Aerosol acidity as a driver of aerosol formation and nutrient deposition to ecosystems

Nitrogen oxides (NOx) and ammonia (NH₃) from anthropogenic and biogenic emissions are central contributors to particulate matter (PM) concentrations worldwide. Ecosystem productivity can also be strongly modulated by the atmospheric deposition of this inorganic "reactive nitrogen" nutrient. The response of PM and nitrogen deposition to changes in the emissions of both compounds is typically studied on a case-by-case basis, owing in part to the complex thermodynamic interactions of these aerosol precursors with other PM constituents. In the absence of rain, much of the complexity of nitrogen deposition is driven by the large difference in dry deposition velocity when a nitrogen-containing molecule is in the gas or condensed phase.
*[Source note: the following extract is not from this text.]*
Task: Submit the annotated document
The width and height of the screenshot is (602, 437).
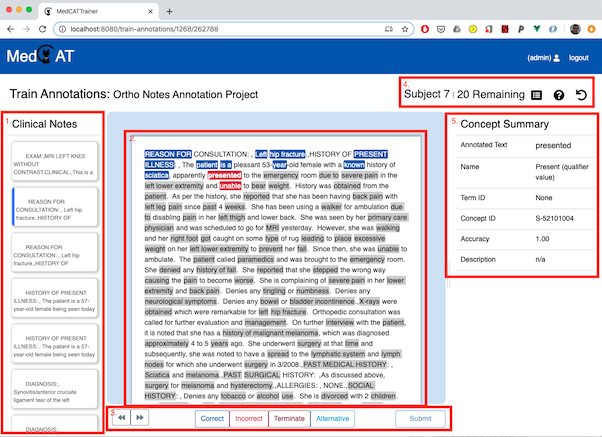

Here we present a simple but thermodynamically consistent approach that expresses the chemical domains of sensitivity of aerosol particulate matter to NH₃ and HNO₃ availability in terms of aerosol pH and liquid water content. From our analysis, four policy-relevant regimes emerge in terms of sensitivity: i) NH₃-sensitive, ii) HNO₃-sensitive, iii) combined NH₃ and HNO₃ sensitive, and, iv) a domain where neither NH₃ and HNO₃ are important for PM levels (but only nonvolatile precursors such as NVCs and sulfate). When this framework is applied to ambient measurements or predictions of PM and gaseous precursors, the “chemical regime” of PM sensitivity to NH3 and HNO3 availability is directly determined. 

The same framework is then extended to consider the impact of gas-to-particle partitioning, on the deposition velocity of NH₃ and HNO₃ individually, and combined affects the dry deposition of inorganic reactive nitrogen. Four regimes of deposition velocity emerge: i) HNO₃-fast, NH₃-slow, ii) HNO₃-slow, NH₃-fast, iii) HNO₃-fast, NH₃-fast, and, iv) HNO₃-slow, NH₃-slow. Conditions that favor strong partitioning of species to the aerosol phase strongly delay the deposition of reactive nitrogen species and promotes their accumulation in the boundary layer and potential for long-range transport. 

The use of these regimes allows novel insights and is an important tool to evaluate chemical transport models. Most notably, we find that nitric acid displays considerable variability of dry deposition flux, with maximum deposition rates found in the Eastern US (close to gas-deposition rates) and minimum rates for North Europe and China. Strong reductions in deposition velocity lead to considerable accumulation of nitrate aerosol in the boundary layer –up to 10-fold increases in PM2.5 nitrate aerosol, eventually being an important contributor to high PM2.5 levels observed during haze episodes. With this new understanding, aerosol pH and associated liquid water content can be understood as control parameters that drive PM formation and dry deposition flux and arguably can catalyze the accumulation of aerosol precursors that cause intense haze events throughout the globe.